So when he returned to Mexico in 1999, Covarrubias entrusted the statue to Ofelia, the matriarch of the family, and the Perez clan.
Today, the statue sits behind glass in one corner of the porch so it remains safe and visitors can see it any time of day without disturbing the family.
“We wanted to keep it safe, and also make sure that if it does cry, that it isn’t because of something someone did,” Hector Perez said.
It is in very good condition, with amber-colored eyes, a hand-painted bronze and turquoise-colored robe and a crown.
On Monday Ofelia dished out traditional holiday season Mexican fare — tamales, fruit salad and champurrado, a hot Mexican drink with chocolate and corn flour.
The Matachines, now 50 members strong and including three generations of Perezes, shrugged off the dreary weather and danced in the street wearing red outfits, sandals and, in some cases, elaborate headdresses.
At the beginning of the ceremony groups of dancers approach the statue and pay homage to the Virgin of Guadalupe.
A fiddle player repeated a riff over the thumping drumbeat that would have been at home in a traditional American folk or country song.
While the dancers performed several routines over the course of an hour, many visitors took time to approach the altar and whisper a prayer.

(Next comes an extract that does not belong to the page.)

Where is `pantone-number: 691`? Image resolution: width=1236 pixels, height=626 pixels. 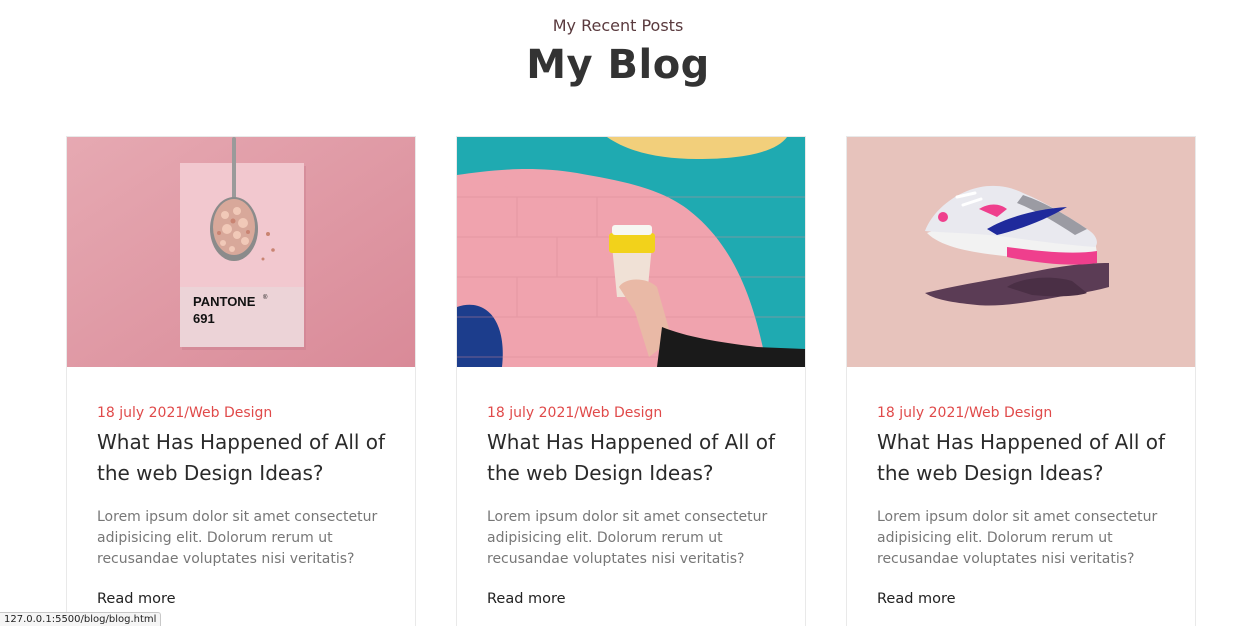 pantone-number: 691 is located at coordinates (204, 318).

The statue has not cried since arriving at its new home.
“It is because she is happy here,” Ofelia said in Spanish, repeating a common joke among the family.
Yet, people continue to show up to see the weeping statue.
“We may have to get a bigger home soon,” Jesse Perez said. “You know, just to accommodate all the people that come here now and provide more space.”
They may have to make more room in the Matachines as well. As the dancers performed, numerous children watched with excitement.
Arnulfo Amigon, 12, watched with his mother, who has brought him to the Perez house the past four years for the celebration, with a wide smile on his face.
“I think the whole thing is amazing,” Amigon said. “I’ve wanted to be a drummer ever since I saw them the first year, and now I want to join for sure.”